> Action item:
Take from the material every line containing the string "Image" and copy it.

> Provided entries:
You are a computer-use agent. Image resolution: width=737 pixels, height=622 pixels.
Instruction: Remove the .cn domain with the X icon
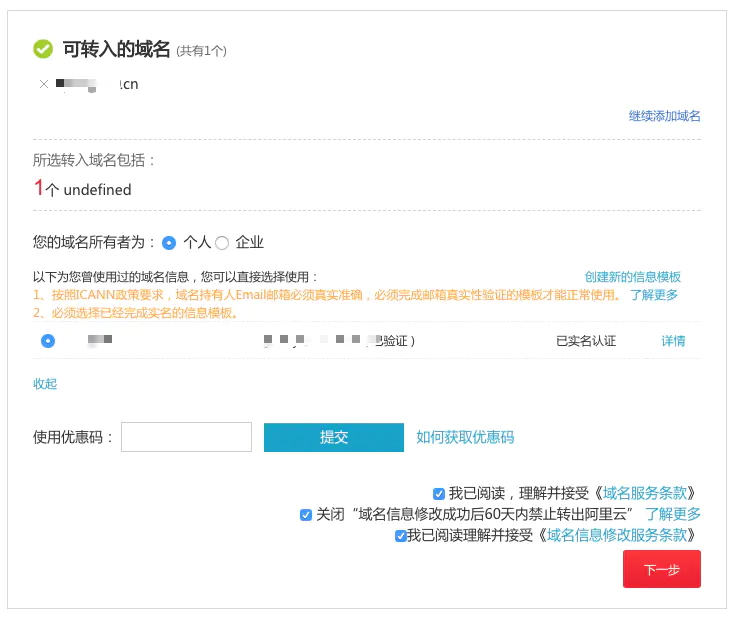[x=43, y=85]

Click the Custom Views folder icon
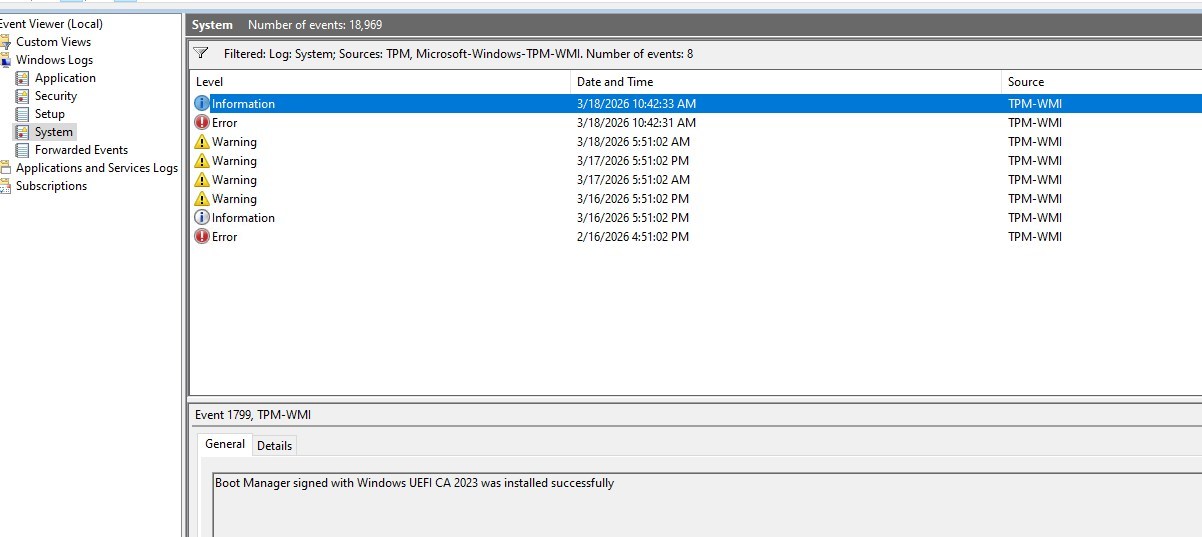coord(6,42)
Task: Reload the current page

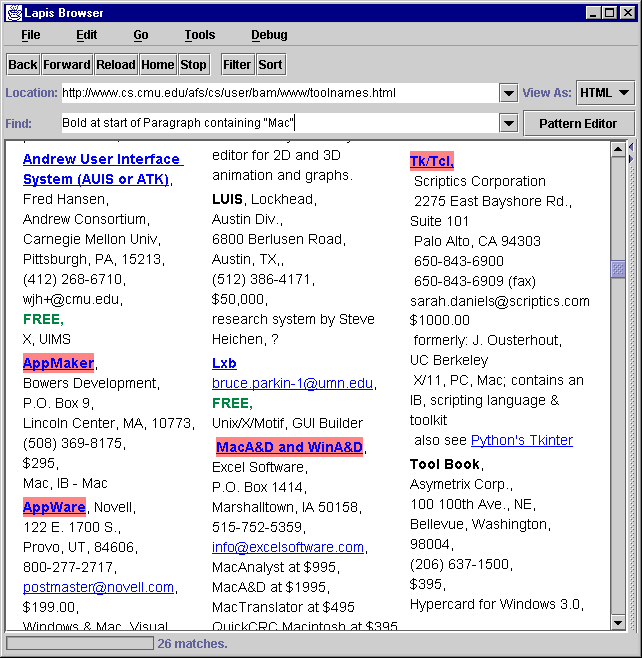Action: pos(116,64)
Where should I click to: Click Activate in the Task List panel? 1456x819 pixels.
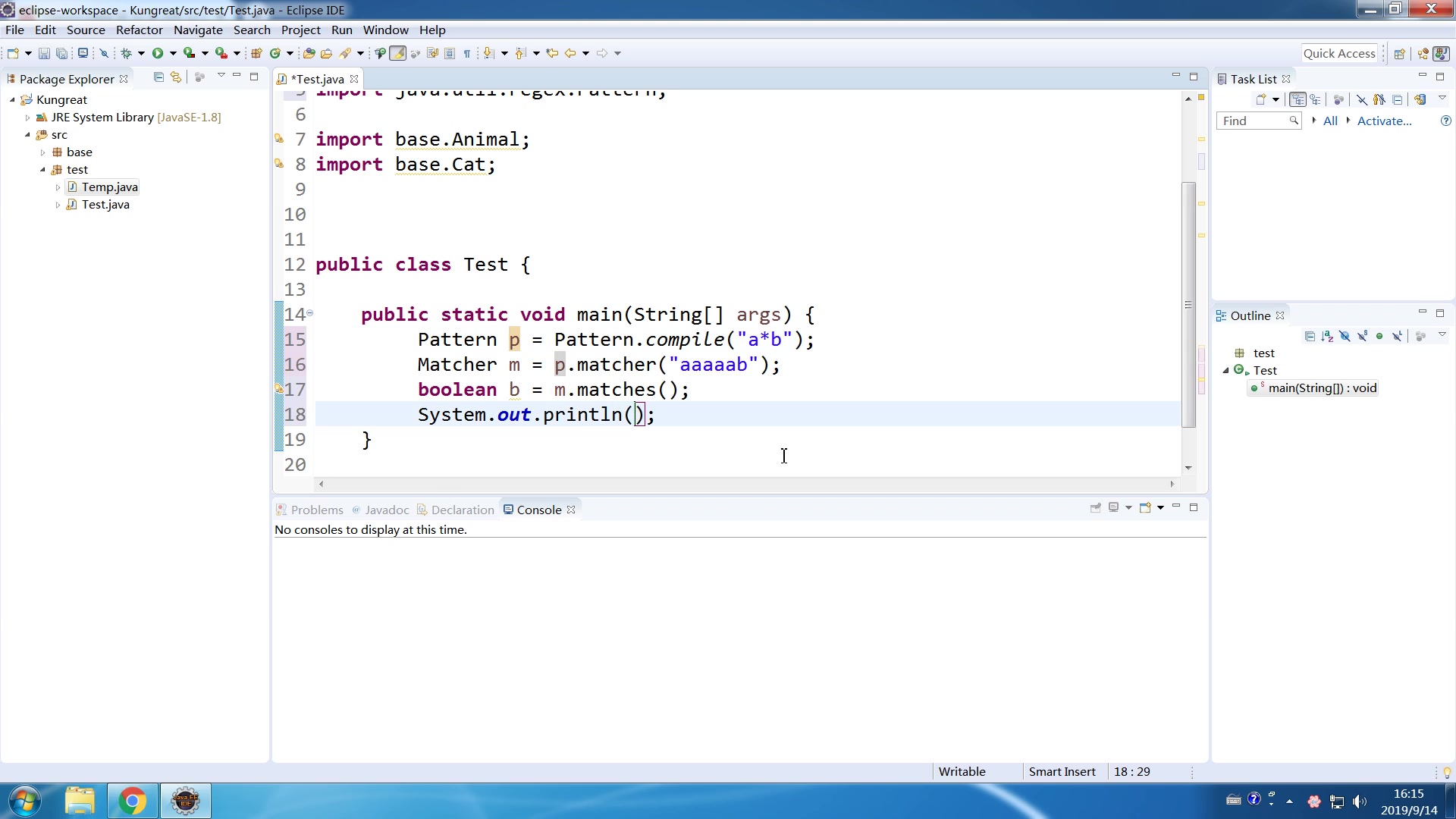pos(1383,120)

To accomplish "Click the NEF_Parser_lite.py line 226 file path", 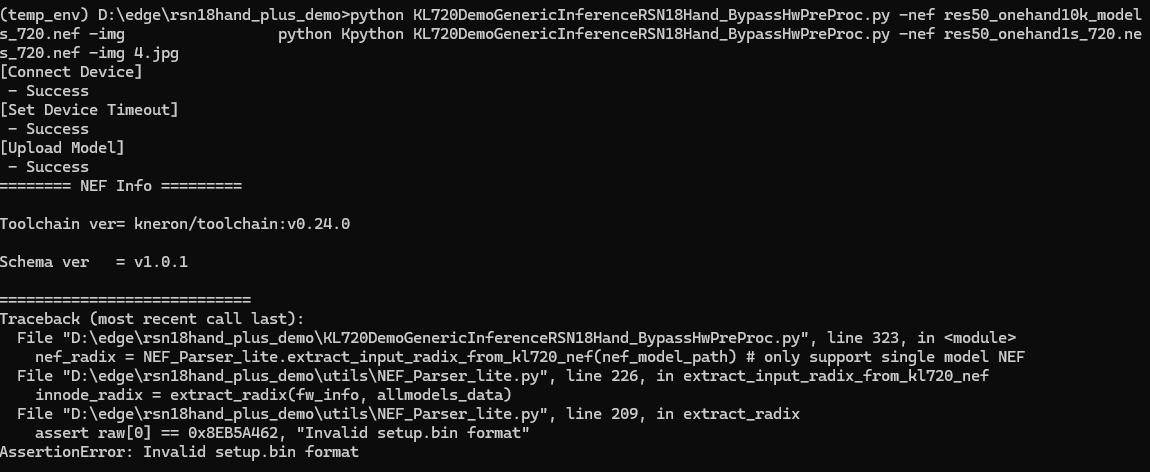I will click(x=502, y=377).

--

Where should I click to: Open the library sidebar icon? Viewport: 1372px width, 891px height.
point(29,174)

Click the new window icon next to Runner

* * *

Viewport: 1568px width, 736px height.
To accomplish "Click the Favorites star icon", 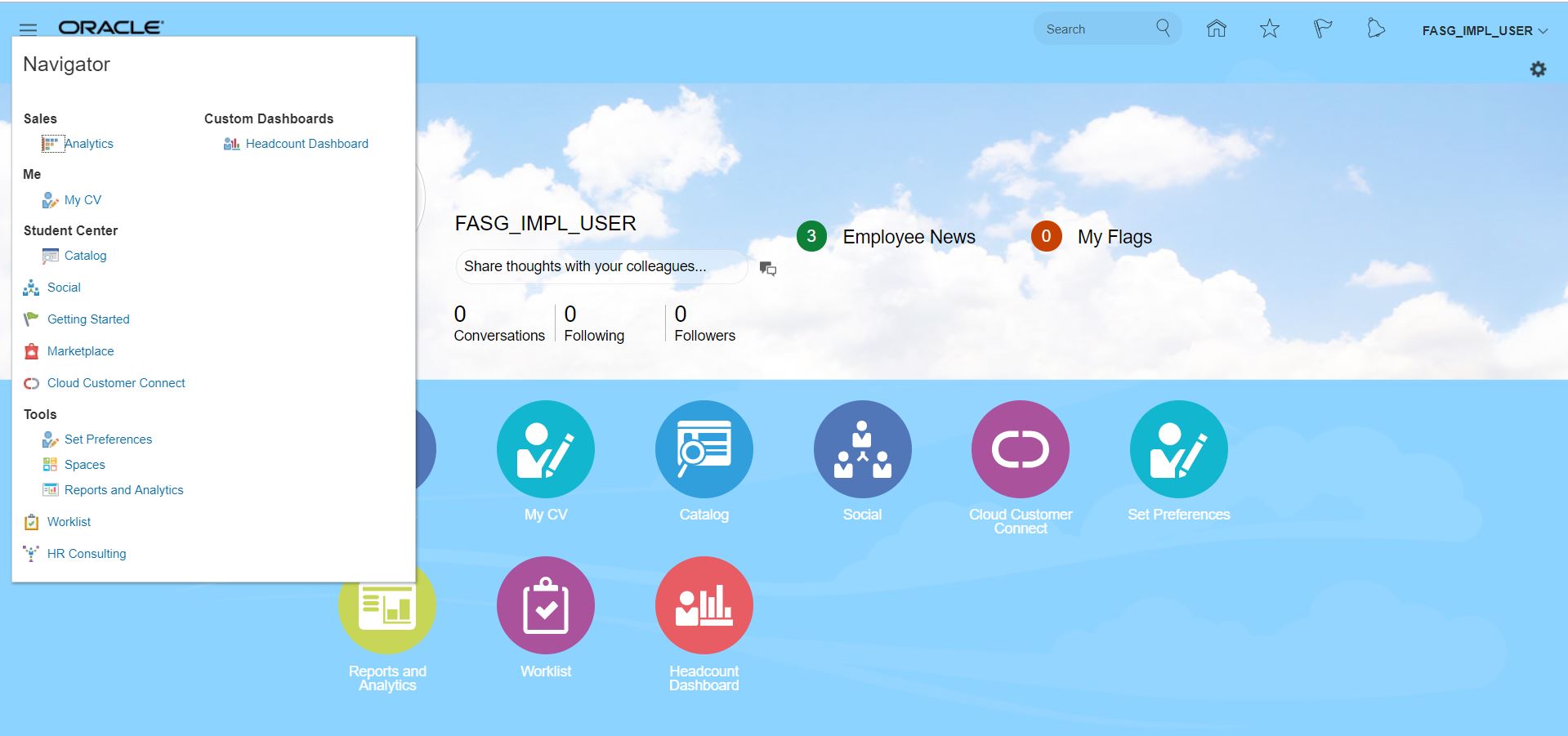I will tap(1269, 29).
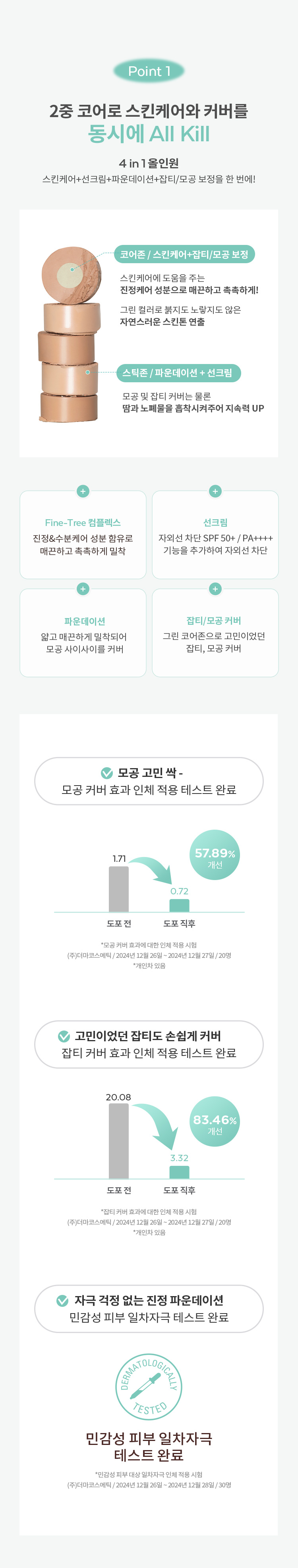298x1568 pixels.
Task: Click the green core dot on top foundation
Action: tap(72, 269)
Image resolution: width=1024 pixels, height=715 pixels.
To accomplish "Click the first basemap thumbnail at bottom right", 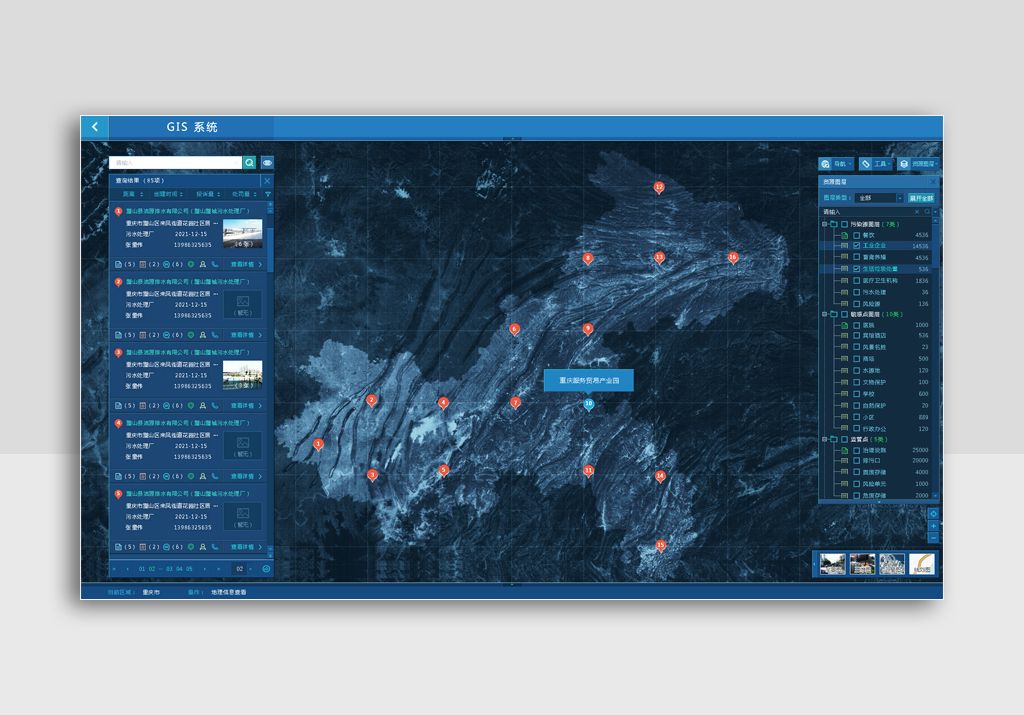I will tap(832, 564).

> Expected output:
You are a computer-use agent. Image resolution: width=737 pixels, height=622 pixels.
Image resolution: width=1024 pixels, height=715 pixels.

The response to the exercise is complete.